Yahoo has, for the first time, published three National Security Letters. NSLs are used by the FBI to get information, and they're particularly controversial because they don't require a warrant or allow the recipient to acknowledge them. But, thanks to the USA Freedom Act, signed into law almost exactly a year ago, the FBI periodically must reconfirm that an NSL's gag order is still relevant.
The fact that Yahoo published these three indicates the NSLs refer to cases that have concluded. Only a handful of NSLs have ever been published, meaning it's impossible for the public to have a good sense of how often they're sent.
The three letters follow a clear pattern. The first two are dated March 29 and August 1 of 2013, and both by agents in Dallas. The third was sent just May 29, 2015 by an agent in Charlotte, North Carolina. All three ask for information on a single, presumably different, owner of a yahoo.com email address.
"Our understanding is that the vast majority of NSLs of these kind that are issued go to tech companies, and that it's a basic tool that the FBI uses to start investigations involving people's communications," Andrew Crocker, a staff attorney at the Electronic Frontier Foundation, told Vocativ. He added that there are other standard forms of NSLs for other industries, like banks and travel agencies.
What's most revealing about the Yahoo letters is the scope of information they demand. All ask for "electronic communications transactional records," which is to be expected from an NSL. But each letter includes an attachment showing just what that phrase is supposed to mean—something that hasn't been public since a controversial NSL from 2004.
In short, it's practically anything the FBI could consider metadata, as asking for a user's actual emails or chats would require a warrant. Everything else, though, is fair game, and includes the dates an account opened, the IP addresses used to log in, any physical address or phone number associated with the account, the credit card number it used to pay for any service, any listed aliases—pretty much anything a user gives when they create an account. Metadata also includes email header information, so with whom an account was communicating along with the associated subject line.
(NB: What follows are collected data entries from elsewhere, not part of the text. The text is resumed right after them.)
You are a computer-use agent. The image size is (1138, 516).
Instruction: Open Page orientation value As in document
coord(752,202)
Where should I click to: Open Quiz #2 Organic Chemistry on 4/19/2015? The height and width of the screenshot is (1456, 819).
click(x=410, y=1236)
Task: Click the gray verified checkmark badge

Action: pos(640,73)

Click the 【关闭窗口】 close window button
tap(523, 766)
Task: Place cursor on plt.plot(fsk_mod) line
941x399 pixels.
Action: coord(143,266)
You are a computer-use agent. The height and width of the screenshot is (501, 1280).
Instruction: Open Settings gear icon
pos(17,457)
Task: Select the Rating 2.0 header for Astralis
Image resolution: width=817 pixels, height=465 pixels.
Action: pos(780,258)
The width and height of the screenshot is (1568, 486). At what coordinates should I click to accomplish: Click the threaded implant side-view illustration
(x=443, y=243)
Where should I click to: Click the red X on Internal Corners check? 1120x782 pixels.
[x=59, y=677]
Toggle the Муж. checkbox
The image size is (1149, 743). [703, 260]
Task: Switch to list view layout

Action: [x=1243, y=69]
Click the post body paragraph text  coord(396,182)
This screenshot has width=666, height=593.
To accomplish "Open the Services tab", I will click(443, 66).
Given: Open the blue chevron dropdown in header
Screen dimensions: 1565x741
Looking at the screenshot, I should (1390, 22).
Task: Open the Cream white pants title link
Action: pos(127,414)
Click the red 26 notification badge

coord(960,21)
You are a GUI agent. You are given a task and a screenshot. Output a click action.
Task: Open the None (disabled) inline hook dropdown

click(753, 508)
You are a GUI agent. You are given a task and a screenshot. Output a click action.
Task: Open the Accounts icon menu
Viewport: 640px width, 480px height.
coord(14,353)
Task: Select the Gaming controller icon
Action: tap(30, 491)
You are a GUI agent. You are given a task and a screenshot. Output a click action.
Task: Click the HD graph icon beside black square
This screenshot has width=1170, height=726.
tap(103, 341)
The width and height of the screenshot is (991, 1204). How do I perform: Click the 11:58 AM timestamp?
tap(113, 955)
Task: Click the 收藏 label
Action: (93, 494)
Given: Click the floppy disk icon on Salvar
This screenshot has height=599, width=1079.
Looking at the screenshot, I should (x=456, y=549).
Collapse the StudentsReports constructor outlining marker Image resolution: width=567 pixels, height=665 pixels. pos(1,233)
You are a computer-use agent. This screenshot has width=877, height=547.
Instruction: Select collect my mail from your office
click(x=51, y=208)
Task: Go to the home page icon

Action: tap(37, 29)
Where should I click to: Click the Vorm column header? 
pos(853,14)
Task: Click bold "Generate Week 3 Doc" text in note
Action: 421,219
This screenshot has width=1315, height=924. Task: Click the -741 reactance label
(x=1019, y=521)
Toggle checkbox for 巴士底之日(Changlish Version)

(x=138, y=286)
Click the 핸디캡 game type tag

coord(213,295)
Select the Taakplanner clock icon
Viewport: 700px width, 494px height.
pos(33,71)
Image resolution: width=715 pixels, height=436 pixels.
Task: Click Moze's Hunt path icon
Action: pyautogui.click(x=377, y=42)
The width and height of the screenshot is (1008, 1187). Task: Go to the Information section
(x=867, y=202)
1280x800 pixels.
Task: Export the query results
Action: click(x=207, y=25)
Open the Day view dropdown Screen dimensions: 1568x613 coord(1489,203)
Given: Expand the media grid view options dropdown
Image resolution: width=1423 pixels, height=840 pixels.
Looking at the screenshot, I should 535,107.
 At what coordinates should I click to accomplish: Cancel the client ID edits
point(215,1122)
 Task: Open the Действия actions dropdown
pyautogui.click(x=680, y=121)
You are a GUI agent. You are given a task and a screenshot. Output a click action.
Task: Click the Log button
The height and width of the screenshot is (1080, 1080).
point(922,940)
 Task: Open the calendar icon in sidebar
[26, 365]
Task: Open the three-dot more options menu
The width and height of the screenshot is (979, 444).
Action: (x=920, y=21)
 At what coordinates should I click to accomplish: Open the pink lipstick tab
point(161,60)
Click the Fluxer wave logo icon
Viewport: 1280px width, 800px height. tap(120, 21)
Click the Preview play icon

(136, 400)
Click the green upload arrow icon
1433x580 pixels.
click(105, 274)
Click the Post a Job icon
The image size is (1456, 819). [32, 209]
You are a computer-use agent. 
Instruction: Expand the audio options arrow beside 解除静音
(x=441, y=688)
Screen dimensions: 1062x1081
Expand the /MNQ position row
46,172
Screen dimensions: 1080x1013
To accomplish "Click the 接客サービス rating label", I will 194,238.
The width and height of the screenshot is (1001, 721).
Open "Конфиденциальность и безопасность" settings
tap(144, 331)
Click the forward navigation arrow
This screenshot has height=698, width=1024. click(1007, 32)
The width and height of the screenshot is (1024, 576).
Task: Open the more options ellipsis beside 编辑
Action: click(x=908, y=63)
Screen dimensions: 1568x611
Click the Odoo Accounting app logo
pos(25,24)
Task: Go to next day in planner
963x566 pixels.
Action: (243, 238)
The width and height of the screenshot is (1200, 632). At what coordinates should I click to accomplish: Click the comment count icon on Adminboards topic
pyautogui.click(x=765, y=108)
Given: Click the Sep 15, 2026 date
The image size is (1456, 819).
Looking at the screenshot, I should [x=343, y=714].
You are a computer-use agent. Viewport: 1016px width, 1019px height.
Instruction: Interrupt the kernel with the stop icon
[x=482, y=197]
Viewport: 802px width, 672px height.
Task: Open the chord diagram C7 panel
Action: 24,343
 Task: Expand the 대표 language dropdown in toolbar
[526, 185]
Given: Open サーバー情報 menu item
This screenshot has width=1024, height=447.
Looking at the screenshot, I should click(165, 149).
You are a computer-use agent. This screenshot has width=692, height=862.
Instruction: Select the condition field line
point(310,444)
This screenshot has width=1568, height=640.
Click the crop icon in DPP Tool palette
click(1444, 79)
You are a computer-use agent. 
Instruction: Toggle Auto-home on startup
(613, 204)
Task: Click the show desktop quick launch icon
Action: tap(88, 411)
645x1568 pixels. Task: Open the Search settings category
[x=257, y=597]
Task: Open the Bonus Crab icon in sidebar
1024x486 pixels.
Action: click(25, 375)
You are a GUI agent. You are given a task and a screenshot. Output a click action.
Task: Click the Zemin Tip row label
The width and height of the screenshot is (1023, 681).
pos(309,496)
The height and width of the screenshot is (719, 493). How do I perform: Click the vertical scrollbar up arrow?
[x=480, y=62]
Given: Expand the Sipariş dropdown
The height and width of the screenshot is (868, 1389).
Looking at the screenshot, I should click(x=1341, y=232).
Each wanted essentially all information, save the actual contents of emails and chats, associated with a single Yahoo email address. (Presumably they were after different addresses, though the account name is redacted in each case.)
Further down, the letter details to the extent to which Yahoo is instructed to act as if nothing has happened. "While fulfilling your obligations under this letter, please do not disable, suspend, lock, cancel, or interrupt service to the above-described subscriber(s) or accounts. A service interruption or degradation may alert the subscriber(s)/account user(s) that investigative action is being taken." It further prohibits anyone with knowledge of the letter "from disclosing this letter, other than to those to whom disclosure is necessary to comply."